CD11c/CD18 Expression Is Upregulated on Blood Monocytes During Hypertriglyceridemia and Enhances Adhesion to Vascular Cell Adhesion Molecule-1

Objective-Atherosclerosis is associated with monocyte adhesion to the arterial wall that involves integrin activation and emigration across inflamed endothelium. Involvement of beta(2)-integrin CD11c/CD18 in atherogenesis was recently shown in dyslipidemic mice, which motivates our study of its inflammatory function during hypertriglyceridemia in humans. Methods and Results-Flow cytometry of blood from healthy subjects fed a standardized high-fat meal revealed that at 3.5 hours postprandial, monocyte CD11c surface expression was elevated, and the extent of upregulation correlated with blood triglycerides. Monocytes from postprandial blood exhibited an increased light scatter profile, which correlated with elevated CD11c expression and uptake of lipid particles. Purified monocytes internalized triglyceride-rich lipoproteins isolated from postprandial blood through low-density lipoprotein-receptor-related protein-1, and this also elicited CD11c upregulation.
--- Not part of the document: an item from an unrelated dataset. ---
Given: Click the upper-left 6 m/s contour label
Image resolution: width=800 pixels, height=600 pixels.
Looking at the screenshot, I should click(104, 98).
Laboratory-on-a-chip analysis of whole blood showed that monocyte arrest on a vascular cell adhesion molecule-1 (VCAM-1) substrate under shear flow was elevated at 3.5 hours and correlated with blood triglyceride and CD11c expression. At 7 hours postprandial, blood triglycerides decreased and monocyte CD11c expression and arrest on VCAM-1 returned to fasting levels. Conclusion-During hypertriglyceridemia, monocytes internalize lipids, upregulate CD11c, and increase adhesion to VCAM-1. These data suggest that analysis of monocyte inflammation may provide an additional framework for evaluating individual susceptibility to cardiovascular disease. (Arterioscler Thromb Vasc Biol. 2011;31:160-166.)